Therefore, it may be seen that improvements are needed in the art of flow control in wells. These improvements may be usable in applications other than the thermal recovery techniques discussed above.
In the present specification, phase-controlled well flow controls and associated methods are provided which solve at least one problem in the art. One example is described below in which a flow control device is actuated in a manner which is controlled based on a relationship between a phase of fluid flowing through the device, and pressure and temperature of the fluid. Another example is described below in which the flow control device includes an actuator with a substance in a chamber and configured so that a volume of the chamber varies to control actuation of the device, with the substance responding to the pressure and temperature of the fluid flowing through the device or otherwise exposed to the actuator.
In one aspect, a well system is provided by the present disclosure which includes a flow control device which regulates flow of a fluid in the well system. The flow control device is responsive to both pressure and temperature in the well system to regulate flow of the fluid.
In another aspect, a flow control device for use in a subterranean well system is provided. The flow control device includes a flow regulator for regulating flow of a fluid through the flow control device in the well system. An actuator of the device is operative to actuate the flow regulator in response to a predetermined relationship between a phase of the fluid and both pressure and temperature exposed to the actuator in the well system.
In yet another aspect, a method of controlling a phase change of a fluid in a well system is provided which includes the steps of: flowing the fluid through a flow control device in the well system; and adjusting the flow control device in response to both pressure and temperature in the well system.
These and other features, advantages, benefits and objects will become apparent to one of ordinary skill in the art upon careful consideration of the detailed description of representative embodiments hereinbelow and the accompanying drawings, in which similar elements are indicated in the various figures using the same reference numbers.
It is to be understood that the various embodiments described herein may be utilized in various orientations, such as inclined, inverted, horizontal, vertical, etc., and in various configurations, without departing from the principles of the present disclosure. The embodiments are described merely as examples of useful applications of the principles of the disclosure, which is not limited to any specific details of these embodiments.
In the following description of the representative embodiments of the disclosure, directional terms, such as “above”, “below”, “upper”, “lower”, etc., are used for convenience in referring to the accompanying drawings. In general, “above”, “upper”, “upward” and similar terms refer to a direction toward the earth's surface along a wellbore, and “below”, “lower”, “downward” and similar terms refer to a direction away from the earth's surface along the wellbore.

▸ SHORT TASK: Rewrite the paragraph of the well flow control text that begins "In another aspect, a flow control device" as a short list that keeps its main facts.

▸ INFORMATION SHOWN:
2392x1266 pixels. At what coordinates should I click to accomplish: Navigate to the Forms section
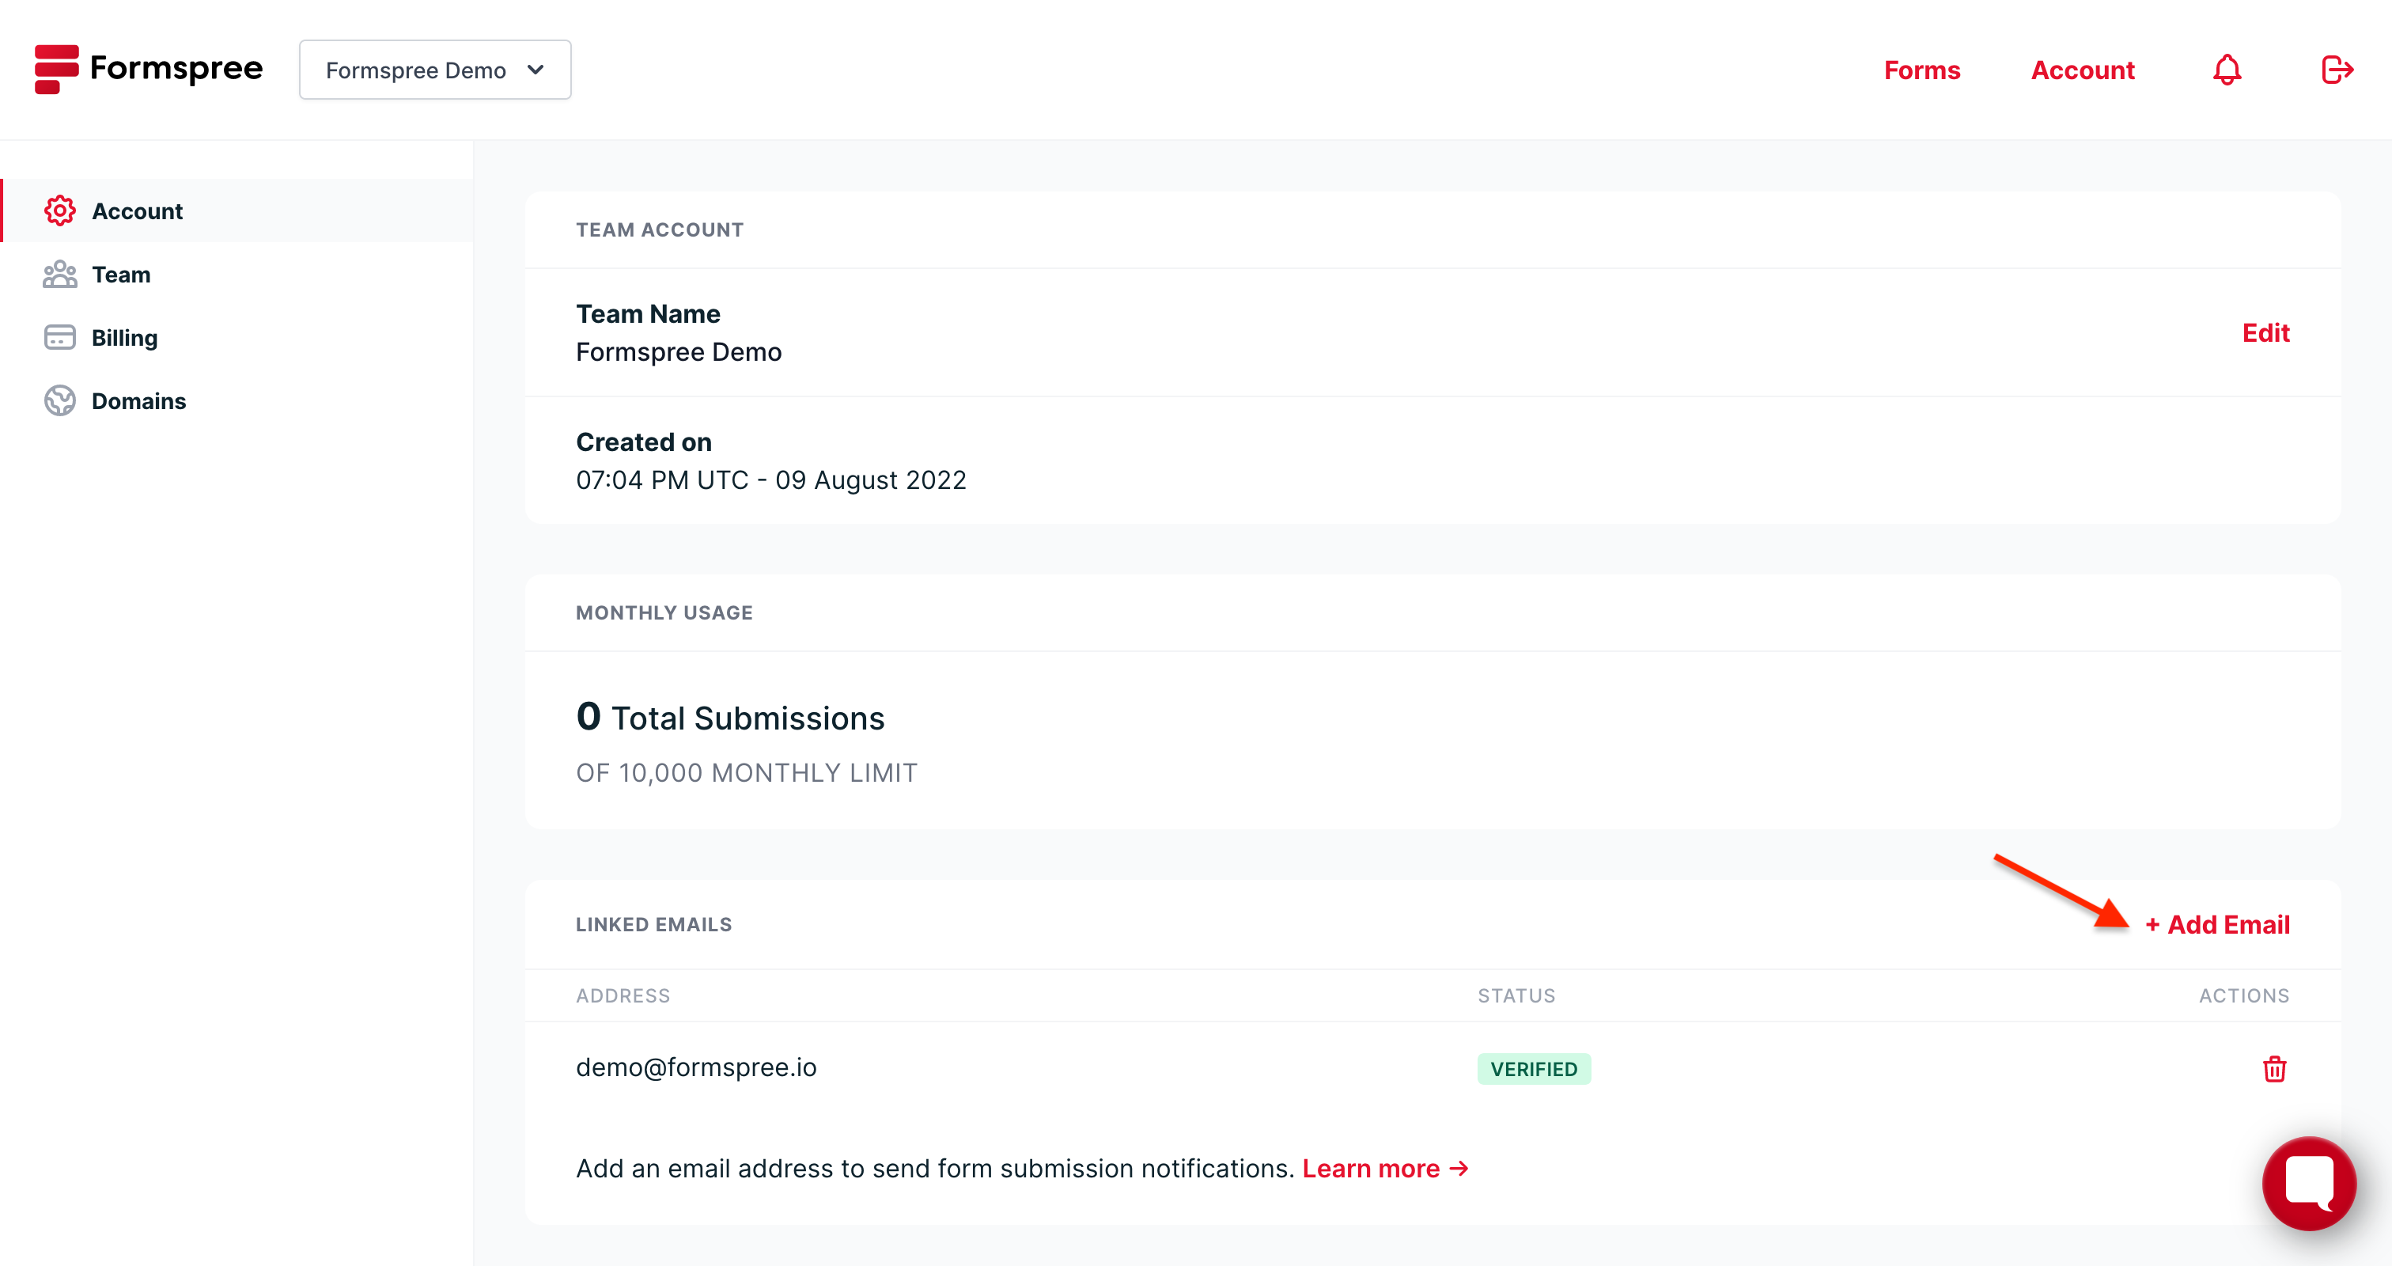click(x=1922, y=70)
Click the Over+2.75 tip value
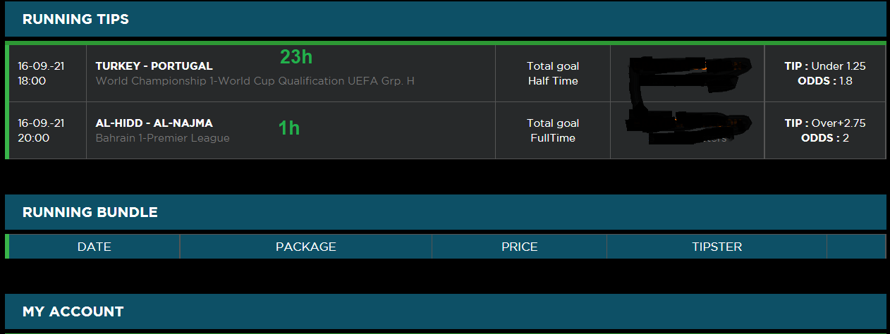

▸ FINISHED TASK:
- The device is a flow control device for use in a subterranean well system.
- A flow regulator regulates the flow of a fluid through the device in the well system.
- An actuator actuates the flow regulator in response to a predetermined relationship between a phase of the fluid and both the pressure and the temperature to which the actuator is exposed in the well system.